I think the decision between DEN/SEA and SEA/WGL is a no brainer because both would cost me 20,000 points, and I would get much more value using the same number of points from DEN-SEA.

I am thinking that DEN-SEA is also a better deal at 20,000 points than ORL-DEN at 30,000 points, especially since I would have to purchase almost 8,000 points.

I like to pride myself at being pretty good at math, but these are new equations for me and I am a bit confused.

Does anyone see anything that I have missed, or have any other suggestions?

Thanks.


----------



## randomJoe (Sep 16, 2009)

pennyk said:


> I like to pride myself at being pretty good at math, but these are new equations for me and I am a bit confused. Does anyone see anything that I have missed, or have any other suggestions?


I think you're thinking about it the wrong way. For each segment, just divide the cost of that segment by the number of points. You can then compare the resulting dollars per point.

As a general rule - I try and get at least $0.035 per point, but anything over $0.03 is good.

Now, you do have to think about the oppurtunity costs of leaving points in your account (that you might not use for several years...) But that's a second order effect.

Random Joe

PS Sorry about the quote above - I wasn't used to this UI


----------



## Upstate (Sep 16, 2009)

AGR sells them for 2.75 cents/point so if it doesn't break that level its a definite no go for me.


----------



## Bob Dylan (Sep 16, 2009)

:lol: :lol:



pennyk said:


> I am planning to travel across the country leaving late August in 2010. I have around 22,000 AGR points right now and I am hoping to start making reservations as soon as I can (at the end of September).
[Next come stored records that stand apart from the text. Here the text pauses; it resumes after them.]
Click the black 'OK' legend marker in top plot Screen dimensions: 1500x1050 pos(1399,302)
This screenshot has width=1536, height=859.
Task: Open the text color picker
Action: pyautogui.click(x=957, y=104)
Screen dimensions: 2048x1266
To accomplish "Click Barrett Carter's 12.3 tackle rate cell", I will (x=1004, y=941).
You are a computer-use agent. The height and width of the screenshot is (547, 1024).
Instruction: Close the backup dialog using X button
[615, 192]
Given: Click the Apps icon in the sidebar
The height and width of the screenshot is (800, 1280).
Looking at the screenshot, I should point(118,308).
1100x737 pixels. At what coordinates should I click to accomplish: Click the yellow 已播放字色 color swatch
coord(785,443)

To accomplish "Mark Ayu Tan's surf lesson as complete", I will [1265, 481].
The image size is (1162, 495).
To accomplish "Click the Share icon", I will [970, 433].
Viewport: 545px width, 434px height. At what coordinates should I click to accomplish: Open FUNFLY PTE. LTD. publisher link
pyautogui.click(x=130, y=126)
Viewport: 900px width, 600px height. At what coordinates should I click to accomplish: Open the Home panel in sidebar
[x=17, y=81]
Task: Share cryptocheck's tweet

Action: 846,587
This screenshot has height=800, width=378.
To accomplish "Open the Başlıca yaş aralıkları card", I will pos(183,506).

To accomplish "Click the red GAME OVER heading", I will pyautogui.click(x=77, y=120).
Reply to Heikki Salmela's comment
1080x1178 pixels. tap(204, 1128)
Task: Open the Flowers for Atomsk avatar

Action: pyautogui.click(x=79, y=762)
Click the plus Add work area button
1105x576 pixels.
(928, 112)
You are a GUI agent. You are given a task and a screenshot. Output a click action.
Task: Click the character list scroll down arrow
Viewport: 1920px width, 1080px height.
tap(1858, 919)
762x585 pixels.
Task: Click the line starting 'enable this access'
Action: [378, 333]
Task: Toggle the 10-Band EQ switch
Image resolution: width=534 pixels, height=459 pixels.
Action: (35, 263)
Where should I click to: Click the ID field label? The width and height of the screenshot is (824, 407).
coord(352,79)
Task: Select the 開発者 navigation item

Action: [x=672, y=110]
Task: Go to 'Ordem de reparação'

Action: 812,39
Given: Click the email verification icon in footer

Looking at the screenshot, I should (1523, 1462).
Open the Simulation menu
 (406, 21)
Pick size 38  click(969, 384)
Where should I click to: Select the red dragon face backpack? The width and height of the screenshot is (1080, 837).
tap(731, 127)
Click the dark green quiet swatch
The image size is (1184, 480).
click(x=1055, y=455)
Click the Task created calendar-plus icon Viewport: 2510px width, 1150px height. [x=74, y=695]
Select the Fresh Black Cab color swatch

I am trying to determine which portion of my trip to pay for and which portion to use my points.
> I have tried to calculate the fare as if I traveled the month prior to when I plan to travel. Of course, I want to get the most "bang" for my points.
> 
> I plan to travel:
> ...


WellPenny, you didnt mention how long you planned to travel but I did some figuring ("liars never figure and figures can lie"):

Have you considered a rail pass for your rail fare: They come inthe following forms:

( 15 day/ 8 segment $389 ) (30 day/12 segment $579 ) (45 day/18 segments $745) 8you do get AGR points $1 to 1 point*

This would save you quiet a bit , a roundtrip for your rail fare is roughly $1500 minus any discounts you might qualify for!

Also if you arent fixed on staying in Denver there is the great Western Loophole that runs Omaha-SAC-PDX-CBS which is one zone and would get you to WGL park as the ticket is collected in PDX! (This also leaves out SEA)

If you are not married to a bedroom ,and are traveling by yourself, roomettes are quiet a bit cheaper on the Western trains, and from what Ive seen maybe in the east also! As you know, meals are included and the AGR points are less too!

Under your scheme I would use the AGR points for the CHI-DEN-SAC-SEA leg as a 2 zone award is worth the 3 nights as opposed to 2 from Florida to CHI!(and you get to ride the CZ and the CS,both great trains!)On your return you might want to use the Cardinal instead of the CL, or go to NOL on the CONO and then take the Crescent to WAS, then down the coast to Florida!Not that expensive for sleepers on that route in roomettes,plus you get a layover in NOL!)

Remember too, all paid travel will get more AGR points and by next summer there should be another promotion on!Book early as you know!Its a very busy time of year in the West, we booked 11 months early for the CS and EB to get bedrooms this July!

Im sure other members have ideas and suggestions, when you have time its fun to sit down and do the math and try different routings etc. Lots of folks figure by cost, I use that too but I look @ number of nights, where the train goes, where I havent been before and do trade offs, new places vs. cost/convience and future trips I might take! I admit I dont work anymore so I have the time, its sort of my hobby!


----------



## transit54 (Sep 16, 2009)

DEN to SEA is the way to go - you're getting more value for each point.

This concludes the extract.